## begin GIVEN TEXT

Fix word-captialization XSL error #22

waldoj · 2016-07-06T02:00:05Z

Error on line 68 of decoded.xsl:
  XTTE0790: An empty sequence is not allowed as the first argument of fn:capitalize_phrase()
  at xsl:apply-templates (file:/vol/vacode.org/decoded.xsl#73)
     processing /legislativeDoc/metadata[1]/hierarchy[1]/hierarchyLevel[1]/hierarchyLevel[1]
  at xsl:apply-templates (file:/vol/vacode.org/decoded.xsl#27)
     processing /legislativeDoc/metadata[1]/hierarchy[1]/hierarchyLevel[1]
  at xsl:for-each (file:/vol/vacode.org/decoded.xsl#26)
     processing /legislativeDoc/metadata[1]/hierarchy[1]
  in built-in template rule
While processing 5K0Y-PTF0-004G-K44X-00000-00.xml: Run-time errors were reported

In the file in question, I can't identify any actual problems. At least in reading it (as opposed to parsing it on a per-character level for e.g. a zero-width Unicode character), everything seems fine.

## end GIVEN TEXT
## begin DATA BLOCK

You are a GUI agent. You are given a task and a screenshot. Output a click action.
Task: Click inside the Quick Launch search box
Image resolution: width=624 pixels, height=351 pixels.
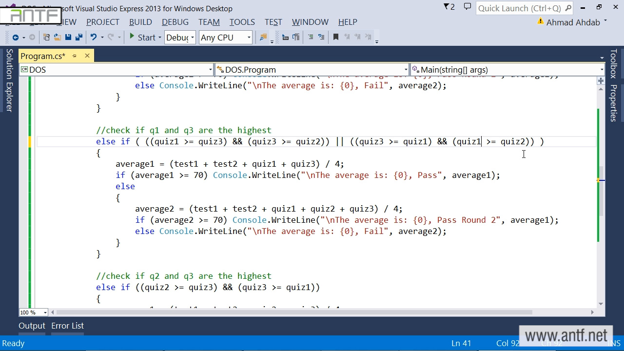(519, 8)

## end DATA BLOCK

WORK TO DO:
A. Answer these questions from the XSL error report:
(i) On which line of decoded.xsl is the error reported?
(ii) What error code does the report give?
(iii) Which XML file was being processed when the run-time errors were reported?
B. List every node path that the XSL error report shows after the word "processing".
C. Summarize the XSL error report in two sentences.
None of the data is needed for this work.

ANSWER SET:
A.
(i) Line 68
(ii) XTTE0790
(iii) 5K0Y-PTF0-004G-K44X-00000-00.xml

B.
- /legislativeDoc/metadata[1]/hierarchy[1]/hierarchyLevel[1]/hierarchyLevel[1]
- /legislativeDoc/metadata[1]/hierarchy[1]/hierarchyLevel[1]
- /legislativeDoc/metadata[1]/hierarchy[1]

C. Processing the file 5K0Y-PTF0-004G-K44X-00000-00.xml with decoded.xsl fails at line 68 with error XTTE0790, because an empty sequence was passed as the first argument of fn:capitalize_phrase(). The reporter can't find any actual problem in that file when reading it, though it hasn't been checked at the level of individual characters, such as a zero-width Unicode character.